Lo que más me enamora es la armonía total de la Vida, todo se mueve y cambia con un ritmo de extraordinaria belleza.

 

La Vida es semejante al Océano, para el Océano ninguna ola es mejor o peor que otra, todas son impulsadas espontáneamente y abrazadas por el mismísimo océano,  todas aparecen, se mueve, cambian y se funden con Él; fluyen sin categorías, sin etiquetas de buenas o malas, altas, bajas, gruesas, flacas, grandes, pequeñas o insignificantes, sin auto denominados maestros o alumnos, iluminados o despiertos, no hay categorías de enormes, famosas o exitosas, enfermas o sanas, no compiten entre ellas.
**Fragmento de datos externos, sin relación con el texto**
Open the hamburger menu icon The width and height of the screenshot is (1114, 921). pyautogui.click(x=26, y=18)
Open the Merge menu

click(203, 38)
No, el Océano lo ama todo porque es TODO, no necesita enseñanzas, políticas o religiones, se mueve y cambia con un ritmo extraordinario... ninguna ola jamás deja de ser océano.

 

Así es la danza de la Nada que llamamos la Vida,  pero nuestra mente no lo ve, porque aprendimos a personalizar la existencia, creemos ser  personajes, olas buenas o malas que dirigen al océano, ya que en algún momento olvidamos nuestra auténtica naturaleza, ignorando que jamás hemos dejado de ser lo que ya somos,  Presencia Consciente de sí misma, Vida,  Luz infinita que impulsa y ama todas sus olas (emociones, pensamientos y sensaciones  que se mueven y cambian expontáneamente en la consciencia, que si se asumen de manera íntima, amorosa y consciente, al ser totalmente personal, única e intransferible toda la experiencia, nos liberamos por completo del sufrimiento colectivo humano).